To reach the ethanol goals set by Congress, the government came up with a Byzantine implementation plan.
Each gallon of renewable fuel has its own 38-character number, called a “renewable identification number,” to track its use and monitor trading. There are types of these RINs for different biofuels, including corn-based ethanol, cellulosic ethanol and biodiesel.
In February of each year, refiners who fail to provide enough renewable fuel to the blenders who mix ethanol and gasoline must buy extra RIN certificates.
When companies have extra credits for renewable fuels, the RINs can be banked and sold in later years. If there are not enough renewable fuels overall, the price of RINs rises — and provides an incentive to produce more.
Normally, the RIN market is sleepy, with certificates selling for a few pennies a gallon. But earlier this year, uncertainty about whether the EPA would scale back the production targets and an element of speculation by traders at financial institutions combined to drive up the price of RINs to about $1.40 a gallon in July. Industry sources say that Morgan Stanley, Goldman Sachs and energy trading firm Vitol all took positions by buying and selling RINs.
Suddenly, some refiners desperately needed RINs — and paid dearly for them.
The ‘blend wall’
Boosting the use of ethanol in motor fuel faces another obstacle: the “blend wall.”

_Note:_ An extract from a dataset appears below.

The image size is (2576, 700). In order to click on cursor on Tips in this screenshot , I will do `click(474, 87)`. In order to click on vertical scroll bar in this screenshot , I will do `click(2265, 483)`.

Oil industry executives say that ethanol should not make up any more than 10 percent of every gallon of motor fuel sold. The API says that motor fuel with 15 or 20 percent ethanol levels might damage vehicle engines and would not be covered by automakers’ warranties. Moreover, oil companies do not want to pay for new pumps at gas stations, most of which are independently owned.
Ford Motor Co., which is developing cars capable of handling high levels of ethanol, warns on its website that “ethanol blends above E10 . . . may damage engines that are not designed to operate on higher concentrations of ethanol; this poses a particular concern for older vehicles.”

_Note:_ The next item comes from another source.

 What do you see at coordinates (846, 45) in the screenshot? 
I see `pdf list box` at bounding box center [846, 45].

Supporters of biofuels say that, when it comes to cars, the API is relying on the results of limited studies, such as one by the Coordinating Research Council, a group supported by the oil and auto industries. It looked at eight cars, three of which suffered engine problems. The Energy Department called the study “seriously flawed” because, among other things, it subjected engine parts to unusually severe stress.

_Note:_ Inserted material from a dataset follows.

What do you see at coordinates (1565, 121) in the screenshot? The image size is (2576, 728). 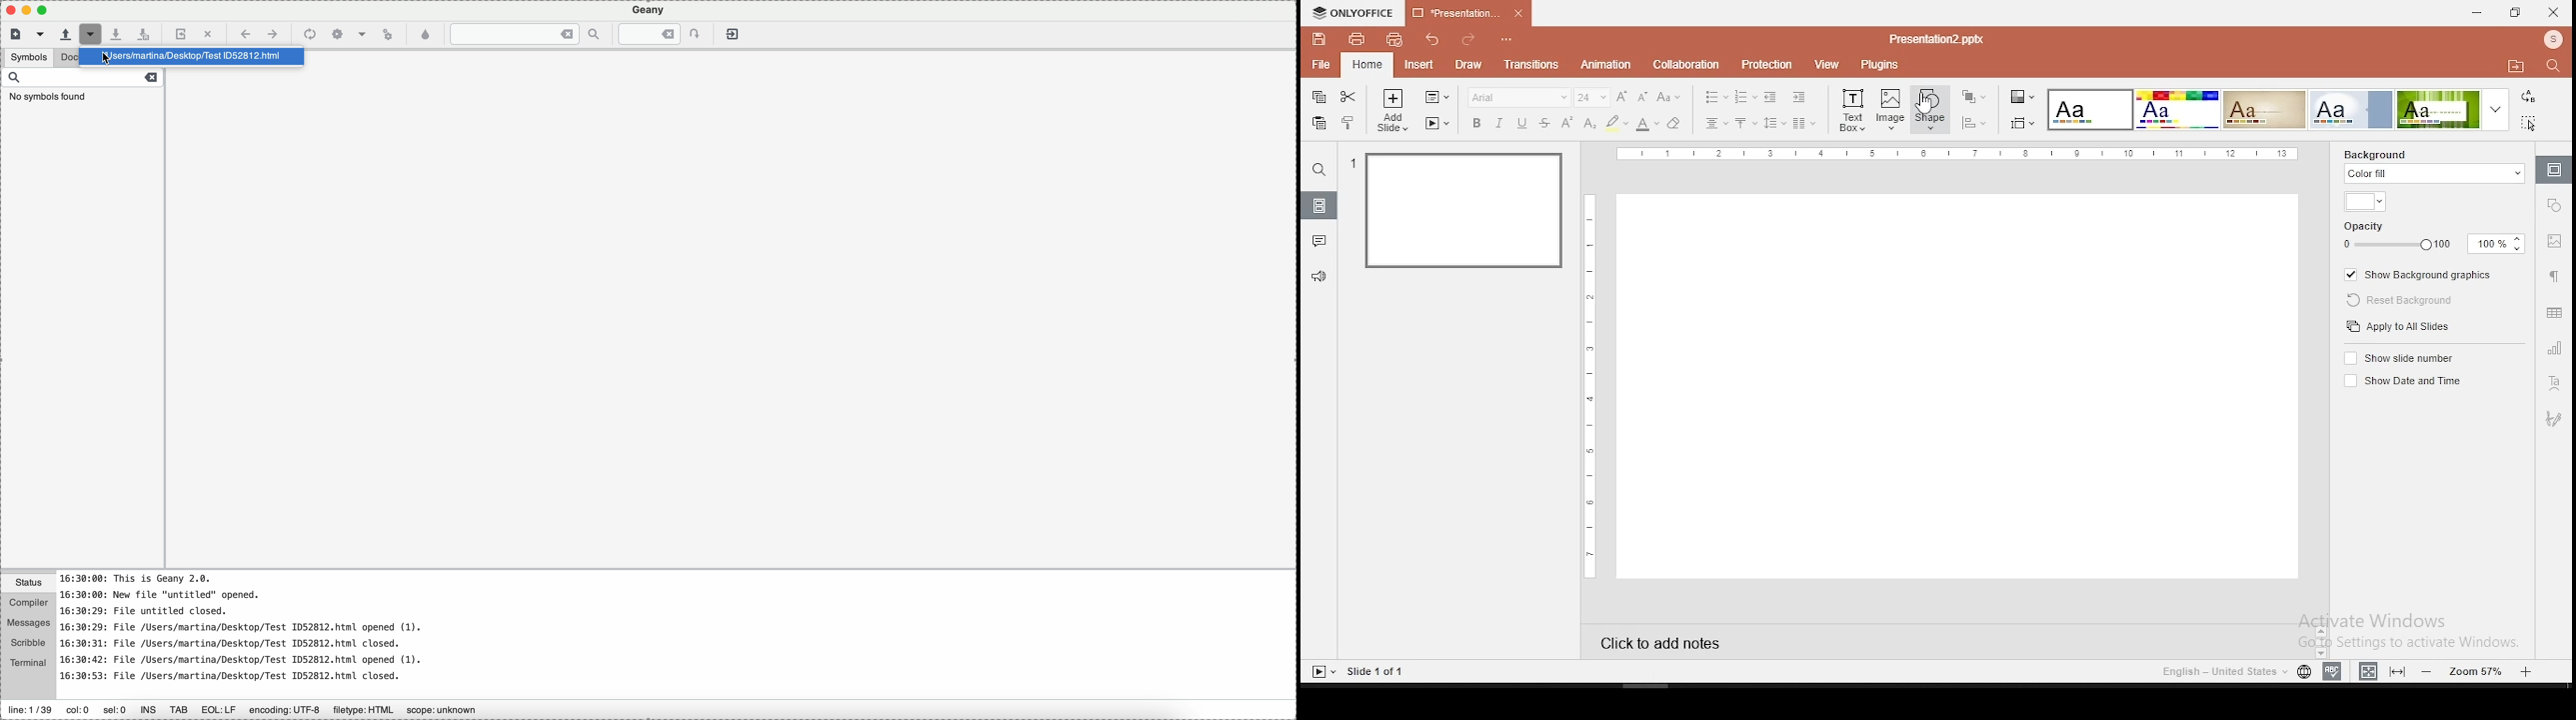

The Energy Department’s own study, based on 86 cars and four types of fuel, found no damage from the higher ethanol levels.
An earlier Energy Department test of 2009 model cars also showed no effects from higher ethanol levels.
The EPA has approved the use of fuel with 15 percent ethanol, but only for cars manufactured after 2001. E85, with 85 percent ethanol, can be used by flex-fuel cars, which make up a small portion of the nation’s cars, mostly in the Midwest.
In order to absorb the final congressional targets for ethanol use, ethanol will need to make up 20 percent or more of motor fuel.
Higher volumes of ethanol have other challenges. Ethanol absorbs water, which can contribute to pipeline corrosion, so companies usually transport ethanol by truck or rail and the blending of ethanol and gasoline takes place at distribution terminals close to gas stations.
Ethanol also has two-thirds of the energy content of gasoline, so increasing the portion of ethanol reduces the miles per gallon slightly.
Oil industry lobbyists say they still hope for legislative change, if not repeal.
One outcome the lobbyists have explored is to keep the 10 percent limit on ethanol, trim the corn’s share and increase the cellulosic quota. Because cellulosic ethanol’s level of greenhouse gas emissions is lower than corn ethanol’s, the oil lobbyists hope they can make common cause with some lawmakers concerned about the climate.